Effect of temperature on morphology and DNA-content of polytene chromosomes in Drosophila

Goldstein

1979

Chromosoma

Feulgen-DNA contents and chromosome lengths and projected areas were measured in salivary gland nuclei from Drosophila prepupae which had developed at 25 degrees or 15 degrees C. Nuclei from a given prepupa fell into 3 to 5 DNA classes corresponding to different levels of polyteny. The 15 degree nuclei tended to fall into higher classes than those from 25 degree-reared animals, and their chromosomes were, on average, about 50% wider. Chromosomes within a given DNA class did not differ significantly in mean area, length or width between the temperature groups, and slight apparent differences in mean DNA content were attributable to systematic microdensitometric errors associated with differences in the spreading behaviour of the nuclei.
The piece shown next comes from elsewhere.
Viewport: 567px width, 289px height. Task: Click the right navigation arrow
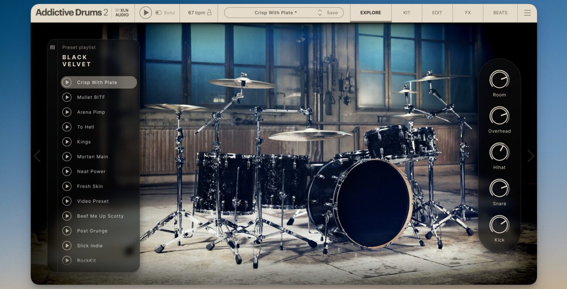[530, 156]
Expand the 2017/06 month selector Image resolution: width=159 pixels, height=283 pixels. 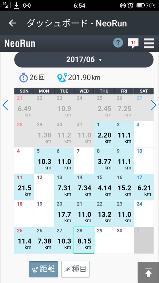pyautogui.click(x=84, y=60)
On cytological examination, chromosomes from the two temperature groups differed mainly in width and stain intensity, but some other differences in appearance could not be accounted for by levels of polyteny. The mean length of the chromosome complement was about 400 microns. From one polytenic level to the next the chromosomes increased by about 10% in length, 40% in width and 17% in mean absorbance. The DNA content approximately doubled; small apparent deviations from the 1:2 ratio could have been due to microdensitometric error or to underreplication of heterochromatin.